[Dataset entries]
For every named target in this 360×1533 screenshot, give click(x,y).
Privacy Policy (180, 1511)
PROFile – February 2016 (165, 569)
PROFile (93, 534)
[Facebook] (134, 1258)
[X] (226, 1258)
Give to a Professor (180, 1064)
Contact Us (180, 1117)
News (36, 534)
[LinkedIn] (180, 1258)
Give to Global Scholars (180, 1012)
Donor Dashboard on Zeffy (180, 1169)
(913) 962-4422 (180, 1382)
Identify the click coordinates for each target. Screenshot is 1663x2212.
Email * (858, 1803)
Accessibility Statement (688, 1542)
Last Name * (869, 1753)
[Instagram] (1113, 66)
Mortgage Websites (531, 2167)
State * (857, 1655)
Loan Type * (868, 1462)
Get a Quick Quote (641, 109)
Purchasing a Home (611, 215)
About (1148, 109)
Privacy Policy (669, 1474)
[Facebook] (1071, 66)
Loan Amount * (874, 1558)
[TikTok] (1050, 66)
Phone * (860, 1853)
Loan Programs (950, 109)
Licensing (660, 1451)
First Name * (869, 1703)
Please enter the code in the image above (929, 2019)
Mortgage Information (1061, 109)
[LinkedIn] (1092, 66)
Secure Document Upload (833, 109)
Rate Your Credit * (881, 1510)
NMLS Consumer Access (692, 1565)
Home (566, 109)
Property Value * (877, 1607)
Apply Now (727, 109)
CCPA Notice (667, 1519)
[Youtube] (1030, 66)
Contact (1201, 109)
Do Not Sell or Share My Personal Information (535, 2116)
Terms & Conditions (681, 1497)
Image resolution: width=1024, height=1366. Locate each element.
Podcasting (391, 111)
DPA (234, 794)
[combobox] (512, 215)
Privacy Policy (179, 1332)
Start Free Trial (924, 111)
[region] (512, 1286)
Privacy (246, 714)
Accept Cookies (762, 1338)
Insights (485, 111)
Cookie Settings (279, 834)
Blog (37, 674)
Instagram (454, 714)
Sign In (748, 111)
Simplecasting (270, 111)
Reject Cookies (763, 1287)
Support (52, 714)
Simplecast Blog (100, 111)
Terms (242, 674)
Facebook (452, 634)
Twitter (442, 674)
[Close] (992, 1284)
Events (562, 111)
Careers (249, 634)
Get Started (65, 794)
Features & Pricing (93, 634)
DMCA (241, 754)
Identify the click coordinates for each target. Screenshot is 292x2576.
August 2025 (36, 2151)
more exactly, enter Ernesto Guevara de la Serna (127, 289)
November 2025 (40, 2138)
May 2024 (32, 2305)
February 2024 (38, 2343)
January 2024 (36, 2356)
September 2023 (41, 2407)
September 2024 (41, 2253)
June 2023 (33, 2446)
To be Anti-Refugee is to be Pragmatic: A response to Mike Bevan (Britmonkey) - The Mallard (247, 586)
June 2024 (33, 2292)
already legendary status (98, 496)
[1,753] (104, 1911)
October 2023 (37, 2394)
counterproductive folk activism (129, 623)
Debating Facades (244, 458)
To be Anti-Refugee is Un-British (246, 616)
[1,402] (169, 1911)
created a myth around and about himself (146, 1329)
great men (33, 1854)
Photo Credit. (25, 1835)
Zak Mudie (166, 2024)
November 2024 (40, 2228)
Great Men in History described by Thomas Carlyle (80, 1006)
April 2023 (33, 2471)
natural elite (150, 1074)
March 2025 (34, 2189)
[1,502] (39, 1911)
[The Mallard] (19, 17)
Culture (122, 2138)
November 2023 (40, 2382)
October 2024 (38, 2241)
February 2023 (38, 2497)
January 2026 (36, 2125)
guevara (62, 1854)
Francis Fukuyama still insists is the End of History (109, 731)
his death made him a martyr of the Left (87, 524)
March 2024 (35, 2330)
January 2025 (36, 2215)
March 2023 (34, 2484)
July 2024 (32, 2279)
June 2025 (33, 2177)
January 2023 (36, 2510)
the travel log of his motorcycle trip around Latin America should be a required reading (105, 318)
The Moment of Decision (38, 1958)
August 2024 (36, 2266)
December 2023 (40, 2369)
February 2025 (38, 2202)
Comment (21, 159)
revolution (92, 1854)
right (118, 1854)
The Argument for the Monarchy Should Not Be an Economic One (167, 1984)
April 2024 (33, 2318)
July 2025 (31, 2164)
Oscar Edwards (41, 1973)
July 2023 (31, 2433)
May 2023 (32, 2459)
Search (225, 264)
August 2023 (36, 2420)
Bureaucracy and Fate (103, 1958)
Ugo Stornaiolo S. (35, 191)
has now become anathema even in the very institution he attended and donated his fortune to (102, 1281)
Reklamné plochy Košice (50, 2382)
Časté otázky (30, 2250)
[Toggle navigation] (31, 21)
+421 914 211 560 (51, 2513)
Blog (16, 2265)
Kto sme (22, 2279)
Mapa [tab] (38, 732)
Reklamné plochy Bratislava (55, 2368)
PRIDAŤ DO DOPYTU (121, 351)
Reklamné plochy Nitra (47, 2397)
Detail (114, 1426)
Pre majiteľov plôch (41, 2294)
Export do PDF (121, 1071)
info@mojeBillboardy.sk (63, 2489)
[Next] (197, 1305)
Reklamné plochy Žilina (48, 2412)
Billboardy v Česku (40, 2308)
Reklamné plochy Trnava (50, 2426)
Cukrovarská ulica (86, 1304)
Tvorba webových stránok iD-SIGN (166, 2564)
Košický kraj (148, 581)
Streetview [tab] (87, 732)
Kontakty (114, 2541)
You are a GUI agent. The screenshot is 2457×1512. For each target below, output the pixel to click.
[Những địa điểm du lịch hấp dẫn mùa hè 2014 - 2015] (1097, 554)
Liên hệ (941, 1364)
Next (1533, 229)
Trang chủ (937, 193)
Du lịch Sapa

> EXERCISE OBJECTIVE: Keep the wording exact. Give all of the records again.

> ANSWER SECTION:
For every named target in this 360×1533 screenshot, give click(x,y).
Privacy Policy (180, 1511)
PROFile – February 2016 (165, 569)
PROFile (93, 534)
[Facebook] (134, 1258)
[X] (226, 1258)
Give to a Professor (180, 1064)
Contact Us (180, 1117)
News (36, 534)
[LinkedIn] (180, 1258)
Give to Global Scholars (180, 1012)
Donor Dashboard on Zeffy (180, 1169)
(913) 962-4422 (180, 1382)
Identify the click coordinates for each target. Screenshot is 1663x2212.
Email * (858, 1803)
Accessibility Statement (688, 1542)
Last Name * (869, 1753)
[Instagram] (1113, 66)
Mortgage Websites (531, 2167)
State * (857, 1655)
Loan Type * (868, 1462)
Get a Quick Quote (641, 109)
Purchasing a Home (611, 215)
About (1148, 109)
Privacy Policy (669, 1474)
[Facebook] (1071, 66)
Loan Amount * (874, 1558)
[TikTok] (1050, 66)
Phone * (860, 1853)
Loan Programs (950, 109)
Licensing (660, 1451)
First Name * (869, 1703)
Please enter the code in the image above (929, 2019)
Mortgage Information (1061, 109)
[LinkedIn] (1092, 66)
Secure Document Upload (833, 109)
Rate Your Credit * (881, 1510)
NMLS Consumer Access (692, 1565)
Home (566, 109)
Property Value * (877, 1607)
Apply Now (727, 109)
CCPA Notice (667, 1519)
[Youtube] (1030, 66)
Contact (1201, 109)
Do Not Sell or Share My Personal Information (535, 2116)
Terms & Conditions (681, 1497)
Image resolution: width=1024, height=1366. Locate each element.
Podcasting (391, 111)
DPA (234, 794)
[combobox] (512, 215)
Privacy Policy (179, 1332)
Start Free Trial (924, 111)
[region] (512, 1286)
Privacy (246, 714)
Accept Cookies (762, 1338)
Insights (485, 111)
Cookie Settings (279, 834)
Blog (37, 674)
Instagram (454, 714)
Sign In (748, 111)
Simplecasting (270, 111)
Reject Cookies (763, 1287)
Support (52, 714)
Simplecast Blog (100, 111)
Terms (242, 674)
Facebook (452, 634)
Twitter (442, 674)
[Close] (992, 1284)
Events (562, 111)
Careers (249, 634)
Get Started (65, 794)
Features & Pricing (93, 634)
DMCA (241, 754)
Identify the click coordinates for each target. Screenshot is 292x2576.
August 2025 (36, 2151)
more exactly, enter Ernesto Guevara de la Serna (127, 289)
November 2025 (40, 2138)
May 2024 (32, 2305)
February 2024 (38, 2343)
January 2024 (36, 2356)
September 2023 (41, 2407)
September 2024 (41, 2253)
June 2023 (33, 2446)
To be Anti-Refugee is to be Pragmatic: A response to Mike Bevan (Britmonkey) - The Mallard (247, 586)
June 2024 (33, 2292)
already legendary status (98, 496)
[1,753] (104, 1911)
October 2023 (37, 2394)
counterproductive folk activism (129, 623)
Debating Facades (244, 458)
To be Anti-Refugee is Un-British (246, 616)
[1,402] (169, 1911)
created a myth around and about himself (146, 1329)
great men (33, 1854)
Photo Credit. (25, 1835)
Zak Mudie (166, 2024)
November 2024 (40, 2228)
Great Men in History described by Thomas Carlyle (80, 1006)
April 2023 (33, 2471)
natural elite (150, 1074)
March 2025 (34, 2189)
[1,502] (39, 1911)
[The Mallard] (19, 17)
Culture (122, 2138)
November 2023 (40, 2382)
October 2024 (38, 2241)
February 2023 (38, 2497)
January 2026 (36, 2125)
guevara (62, 1854)
Francis Fukuyama still insists is the End of History (109, 731)
his death made him a martyr of the Left (87, 524)
March 2024 (35, 2330)
January 2025 (36, 2215)
March 2023 (34, 2484)
July 2024 (32, 2279)
June 2025 (33, 2177)
January 2023 (36, 2510)
the travel log of his motorcycle trip around Latin America should be a required reading (105, 318)
The Moment of Decision (38, 1958)
August 2024 (36, 2266)
December 2023 (40, 2369)
February 2025 (38, 2202)
Comment (21, 159)
revolution (92, 1854)
right (118, 1854)
The Argument for the Monarchy Should Not Be an Economic One (167, 1984)
April 2024 (33, 2318)
July 2025 (31, 2164)
Oscar Edwards (41, 1973)
July 2023 (31, 2433)
May 2023 (32, 2459)
Search (225, 264)
August 2023 (36, 2420)
Bureaucracy and Fate (103, 1958)
Ugo Stornaiolo S. (35, 191)
has now become anathema even in the very institution he attended and donated his fortune to (102, 1281)
Reklamné plochy Košice (50, 2382)
Časté otázky (30, 2250)
[Toggle navigation] (31, 21)
+421 914 211 560 (51, 2513)
Blog (16, 2265)
Kto sme (22, 2279)
Mapa [tab] (38, 732)
Reklamné plochy Bratislava (55, 2368)
PRIDAŤ DO DOPYTU (121, 351)
Reklamné plochy Nitra (47, 2397)
Detail (114, 1426)
Pre majiteľov plôch (41, 2294)
Export do PDF (121, 1071)
info@mojeBillboardy.sk (63, 2489)
[Next] (197, 1305)
Reklamné plochy Žilina (48, 2412)
Billboardy v Česku (40, 2308)
Reklamné plochy Trnava (50, 2426)
Cukrovarská ulica (86, 1304)
Tvorba webových stránok iD-SIGN (166, 2564)
Košický kraj (148, 581)
Streetview [tab] (87, 732)
Kontakty (114, 2541)
You are a GUI agent. The screenshot is 2457×1512. For each target below, output the pixel to click.
[Những địa điểm du lịch hấp dẫn mùa hè 2014 - 2015] (1097, 554)
Liên hệ (941, 1364)
Next (1533, 229)
Trang chủ (937, 193)
Du lịch Sapa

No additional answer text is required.